As you begin your holiday shopping, beware the retailers that are offering what seems to be a great deal: zero percent financing.
These programs, which are also known as "deferred interest financing," allow buyers to snap up big-ticket items and avoid paying interest for a specified period of time. Retailers make these deals through their store credit cards.
But there's a catch: If you fail to pay the full balance by the end of the interest-free period, you will be on the hook for high interest rates against the original purchase amount — not the remainder.
"These offers aren't worded transparently, and that's what confuses consumers," said Jill Gonzalez, an analyst with WalletHub, a personal finance site.
"They don't bother to look at the fine print when they're in a long line at the cash register, it's Black Friday, and they don't want to hold anything up," she said.
Here's how you can protect yourself.
Don't confuse deferred-interest financing with the introductory zero-percent interest deal you might get on a traditional credit card.
"The biggest and only difference is that deferred interest applies retroactively to the entire purchase," Gonzalez said.
Let's say that you're financing an $800 television with a regular credit card that has a zero-percent interest rate for six months.

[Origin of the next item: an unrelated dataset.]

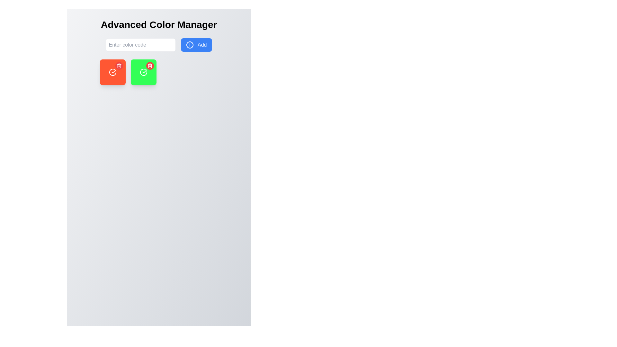 This screenshot has width=617, height=347. I want to click on the checkmark icon within the circular SVG component in the color management interface's second row, so click(144, 71).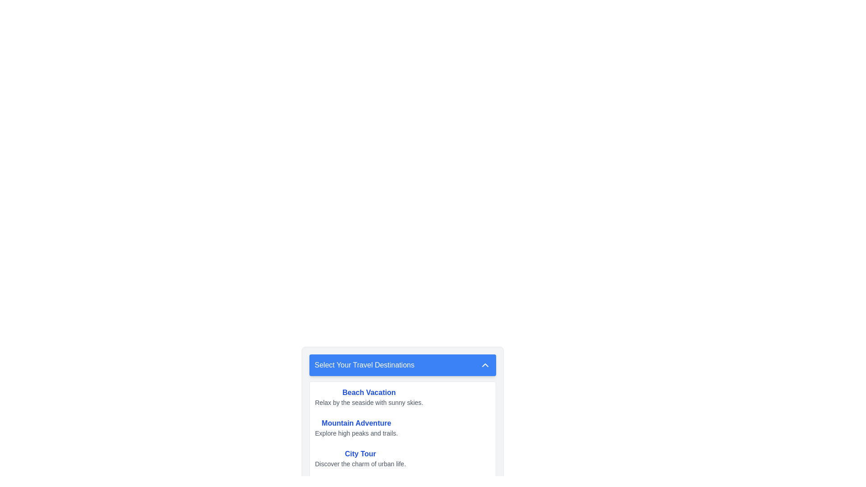  Describe the element at coordinates (402, 427) in the screenshot. I see `to select the 'Mountain Adventure' option from the list of travel destinations, which is the second item under 'Select Your Travel Destinations'` at that location.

At the end of the promotional interest-free period, you still owe $20.
In that case, the remaining balance will be subject to your regular annual percentage rate (APR).
If you used a "deferred interest" store credit card to buy the same television, you will still enjoy that zero-percent interest rate for six months. Let's also say that you owe $20 at the end of the promotion.
This time, you will owe the remaining balance, plus back interest on the original $800 purchase. Depending on the retailer, the APR that kicks in afterward can exceed 25 percent.
Earlier this month, WalletHub rated major retailers on their use of deferred interest financing programs. See below for details.
You're likely to find these financing programs at furniture stores, particularly because those purchases tend to come with large price tags, Gonzalez said.
When you're at a brick-and-mortar store, be vigilant for terms like "special financing" at the register. That's often a tip-off to a deferred interest program, said Gonzalez.
Online retailers aren't immune from these deals, either. If you use PayPal at checkout, you'll see a "Bill Me Later" option wherein you can finance your purchase with no interest — provided you pay the balance in full within six months.
With any of these programs, be sure to find out when the interest will be assessed. Will it apply from the date of purchase, or does it apply at the end of the promotional period?
Also, know the APR you will be paying once the zero-interest period is up. "If you apply for one of these cards in the store, you might not know it then, but you'll find out later," Gonzalez said.